"....many officers in the navy quietly say that they would be very surprised to see it at sea again."
http://www.cbc.ca/canada/nova-scotia/st ... ax008.html
one photo of HMCS Chicoutimi on a heavy-lift ship in Halifax harbour on April 1.
Dry-docked sub Chicoutimi can be made seaworthy again, admiral says
Last Updated: Wednesday, April 8, 2009 | 4:36 PM AT
A Canadian admiral believes HMCS Chicoutimi can be made seaworthy again with a "Herculean effort," according to documents obtained by CBC News under an access to information request.
Badly damaged in a 2004 fire, the submarine is sitting on a ship in Halifax harbour waiting to be transferred to Victoria.
"There can be no question that the task to refit and modify HMCS Chicoutimi will require a Herculean effort on the part of the larger navy community as fiscal and human resources accompany the transfer," Rear Admiral Tyrone Pile, commander of Maritime Forces Pacific, wrote in a 2008 Maritime Forces Pacific capability plan.
"However, I have complete confidence that as we move to renew and enhance the operational capability of the fleet, HMCS Chicoutimi will take her rightful place in patrolling the [sea]."
A fire that broke out aboard the submarine during a voyage from Scotland to Canada in October 2004 led to the death of Lt. Chris Saunders.
HMCS Chicoutimi was one of four submarines Canada leased from the British Navy in 1998.
Navy officials could not be reached for comment Wednesday, but at least two experts disagreed with Pile's view.
"It is certainly my opinion that, no, she will not go to sea again," said Peter Kavanagh, a retired submarine captain in Ottawa.

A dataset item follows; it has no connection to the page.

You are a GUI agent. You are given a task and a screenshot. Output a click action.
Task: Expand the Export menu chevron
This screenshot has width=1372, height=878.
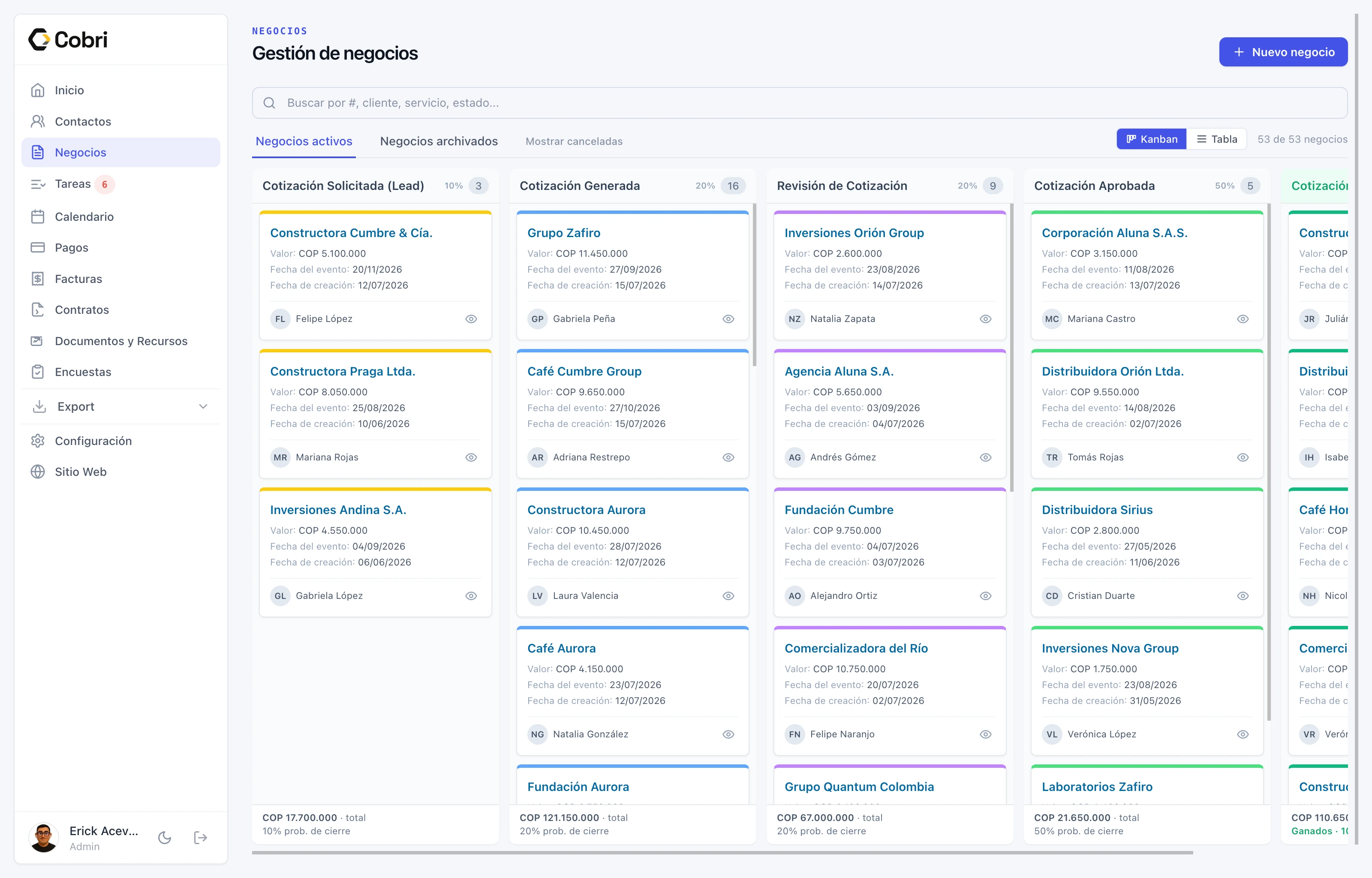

He pointed to the example of Chicoutimi's sister sub, HMCS Victoria, which has been undergoing a retrofit since sailing to B.C. six years ago.
"She still hasn't gone to sea from the time that she went out there. Delay after delay after delay. So the capacity just isn't there, in my opinion. We can say the sky is purple, but it's still blue," Kavanagh said.
A defence analyst at Dalhousie University, who has had financial briefings with military officials, said the navy doesn't appear to have the $100 million or more needed to fix the sub.
"I've had many officers in the navy quietly say that they would be very surprised to see it at sea again," said Dan Middlemiss.
It was unclear when Chicoutimi will leave Halifax.